EXERCISE DESCRIPTION => Give back exactly the lines of the material below that start at the one holding "How‑To & Style (603, 1472)" and end at the last line, minus the pictures.

....................

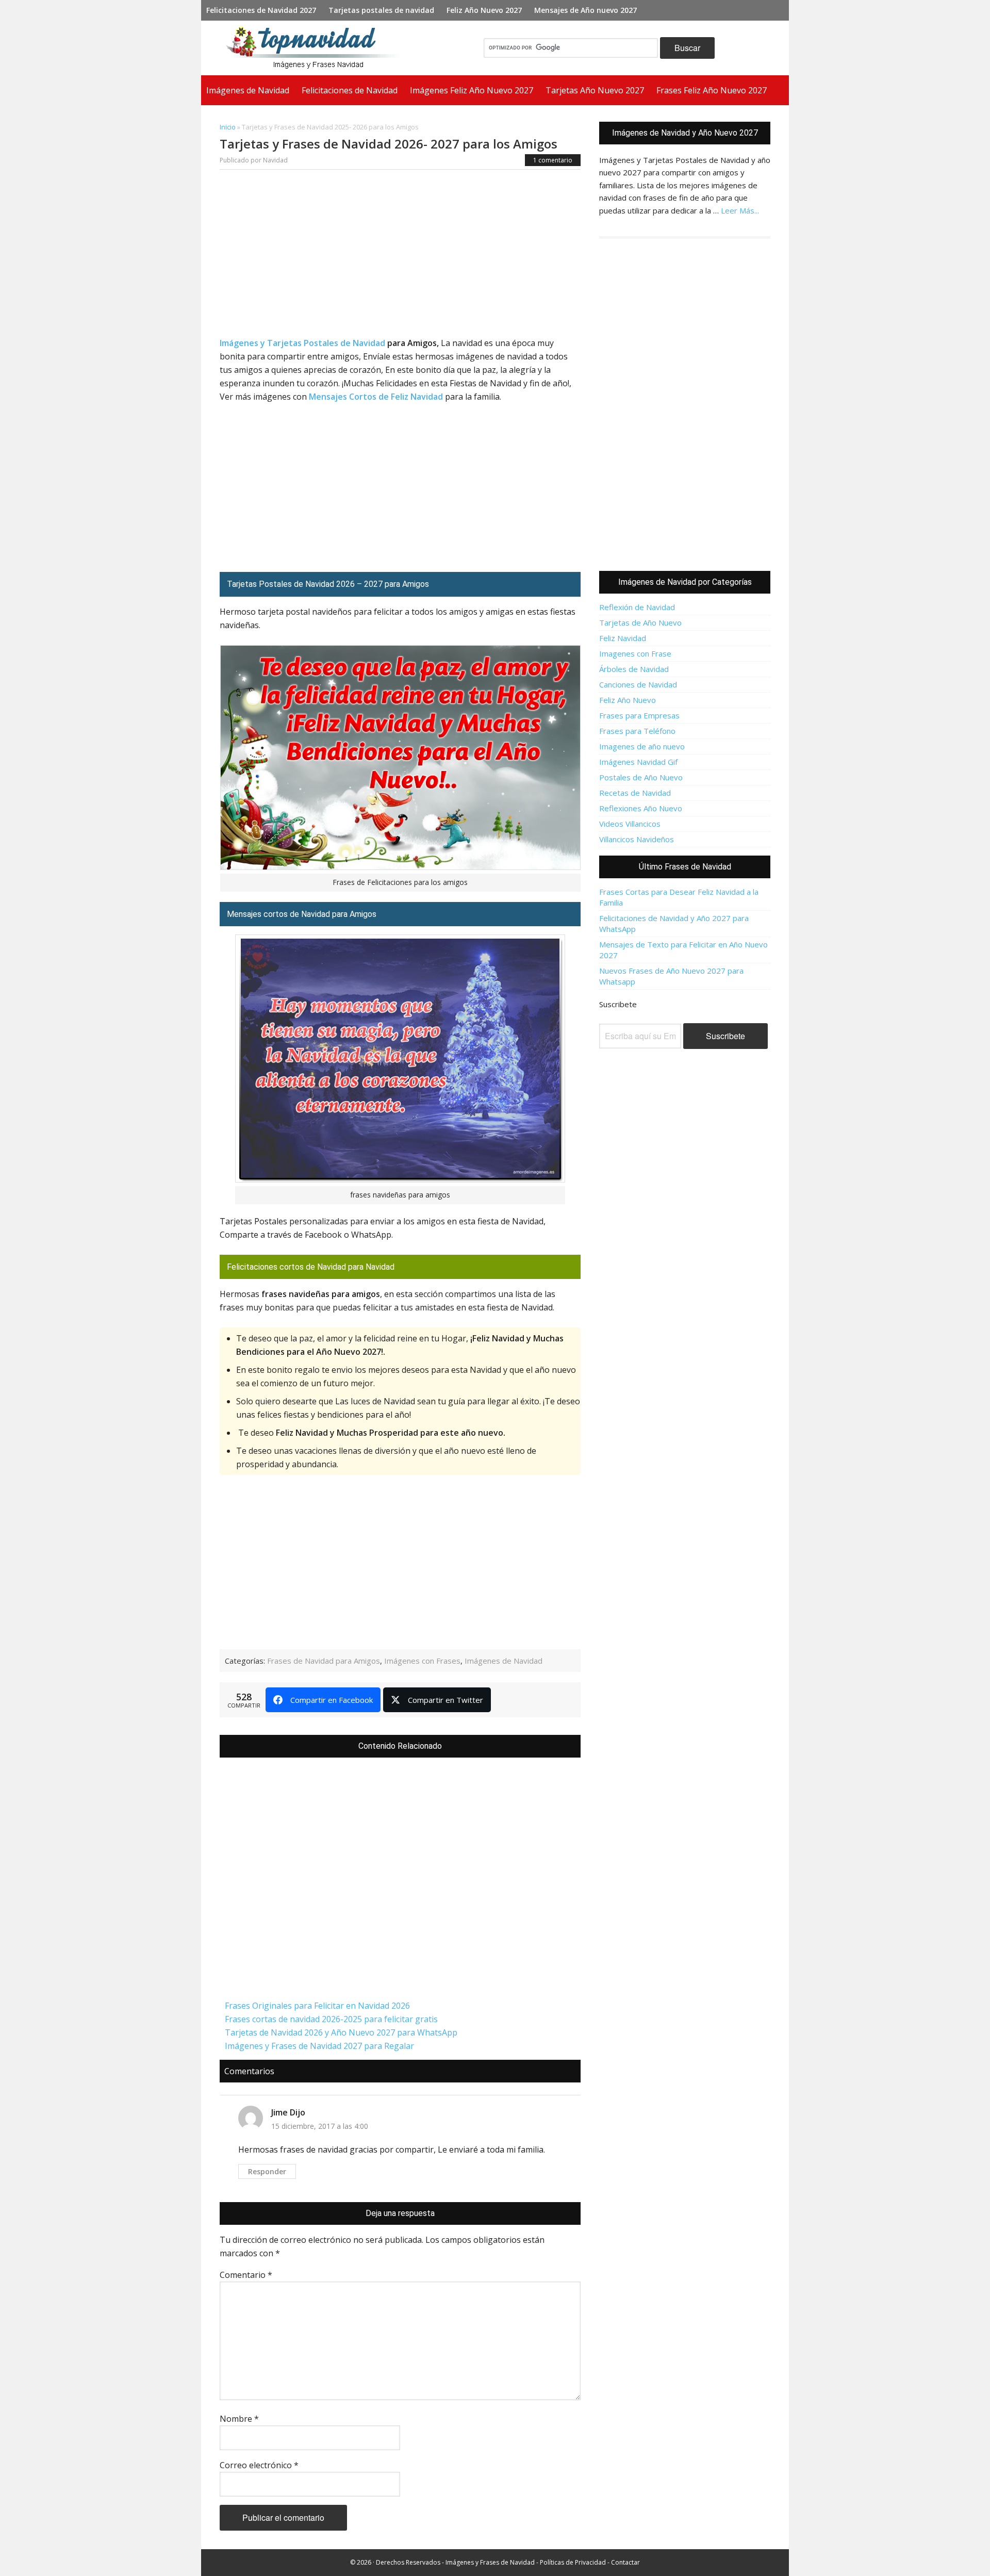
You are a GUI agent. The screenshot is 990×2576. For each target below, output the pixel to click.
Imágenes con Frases (422, 1660)
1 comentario (552, 160)
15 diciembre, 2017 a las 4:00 (319, 2126)
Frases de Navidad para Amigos (323, 1660)
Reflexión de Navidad (637, 607)
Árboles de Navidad (634, 669)
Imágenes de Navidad (503, 1660)
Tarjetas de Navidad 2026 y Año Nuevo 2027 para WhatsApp (341, 2032)
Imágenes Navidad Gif (638, 762)
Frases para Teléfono (637, 731)
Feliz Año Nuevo (627, 700)
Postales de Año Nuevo (641, 777)
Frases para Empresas (639, 715)
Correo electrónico (259, 2465)
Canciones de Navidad (638, 684)
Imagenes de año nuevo (642, 746)
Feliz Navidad (622, 638)
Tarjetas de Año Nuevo (640, 622)
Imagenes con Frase (635, 653)
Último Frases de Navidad (685, 867)
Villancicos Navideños (636, 839)
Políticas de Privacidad (573, 2562)
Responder (267, 2171)
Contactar (625, 2562)
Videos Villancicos (630, 823)
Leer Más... (740, 210)
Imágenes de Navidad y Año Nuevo (316, 48)
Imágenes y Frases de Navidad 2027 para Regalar (319, 2046)
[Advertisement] (400, 256)
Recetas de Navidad (635, 792)
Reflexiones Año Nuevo (640, 808)
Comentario (246, 2274)
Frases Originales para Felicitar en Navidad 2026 (317, 2005)
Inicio (228, 127)
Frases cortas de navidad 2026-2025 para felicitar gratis (331, 2019)
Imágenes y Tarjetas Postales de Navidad (302, 343)
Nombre (239, 2418)
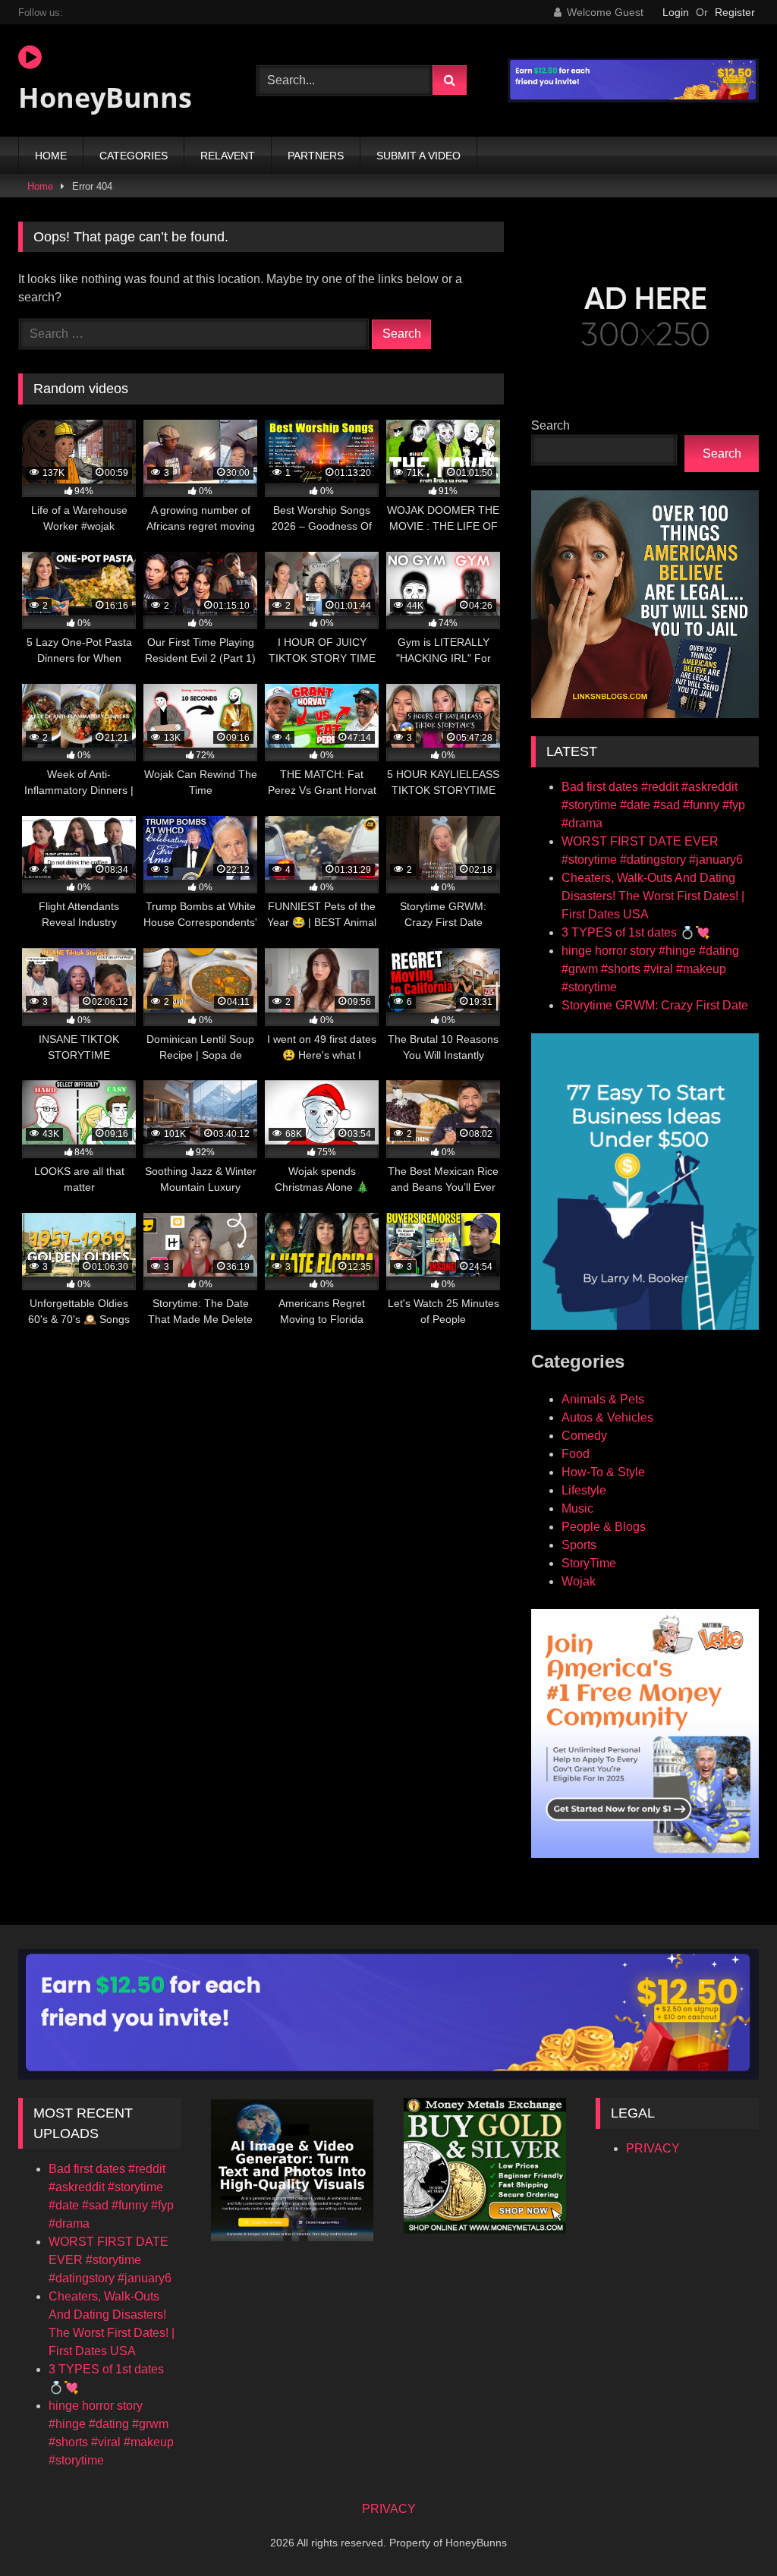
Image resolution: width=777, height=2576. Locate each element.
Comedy (584, 1435)
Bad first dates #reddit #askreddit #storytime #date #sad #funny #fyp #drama (653, 805)
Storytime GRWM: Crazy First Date (655, 1005)
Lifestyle (584, 1490)
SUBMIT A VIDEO (418, 156)
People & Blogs (604, 1526)
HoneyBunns (105, 97)
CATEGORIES (133, 156)
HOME (51, 156)
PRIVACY (653, 2148)
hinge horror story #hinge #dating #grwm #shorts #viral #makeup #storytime (650, 969)
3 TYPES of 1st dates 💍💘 (636, 932)
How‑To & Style (603, 1472)
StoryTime (589, 1563)
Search (550, 425)
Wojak (579, 1581)
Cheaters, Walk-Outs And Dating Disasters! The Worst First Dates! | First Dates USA (653, 896)
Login (675, 12)
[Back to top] (730, 2531)
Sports (579, 1544)
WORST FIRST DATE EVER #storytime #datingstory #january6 (110, 2260)
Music (577, 1508)
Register (735, 12)
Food (576, 1453)
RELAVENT (227, 156)
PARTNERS (316, 156)
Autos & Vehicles (607, 1417)
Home (40, 186)
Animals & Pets (603, 1399)
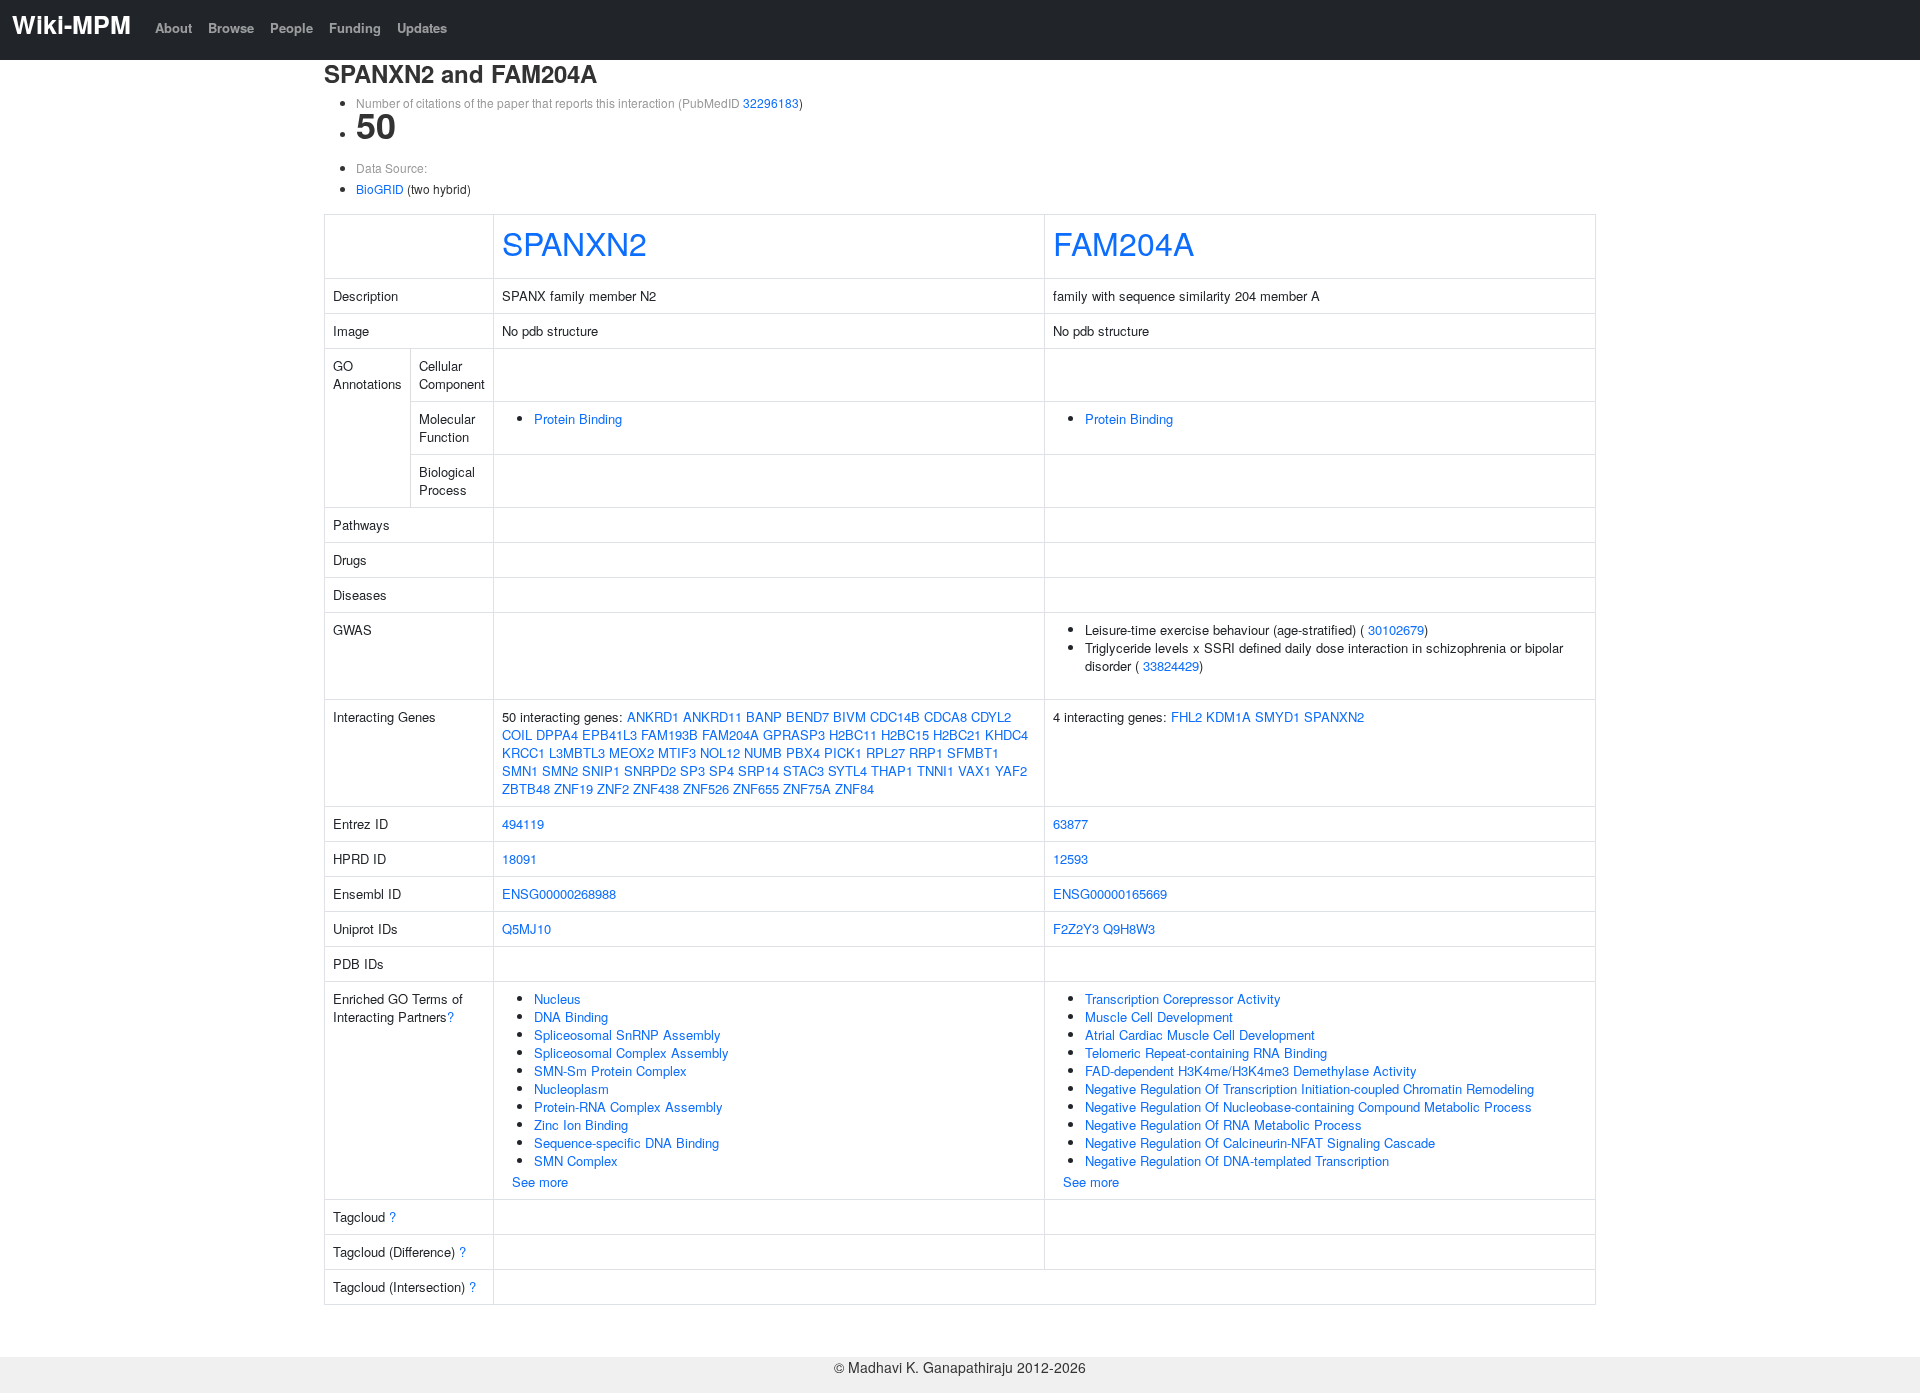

....................

YOUR SOLUTION =>
How‑To & Style (603, 1472)
StoryTime (589, 1563)
Search (550, 425)
Wojak (579, 1581)
Cheaters, Walk-Outs And Dating Disasters! The Worst First Dates! | First Dates USA (653, 896)
Login (675, 12)
[Back to top] (730, 2531)
Sports (579, 1544)
WORST FIRST DATE EVER #storytime #datingstory #january6 (110, 2260)
Music (577, 1508)
Register (735, 12)
Food (576, 1453)
RELAVENT (227, 156)
PARTNERS (316, 156)
Autos & Vehicles (607, 1417)
Home (40, 186)
Animals & Pets (603, 1399)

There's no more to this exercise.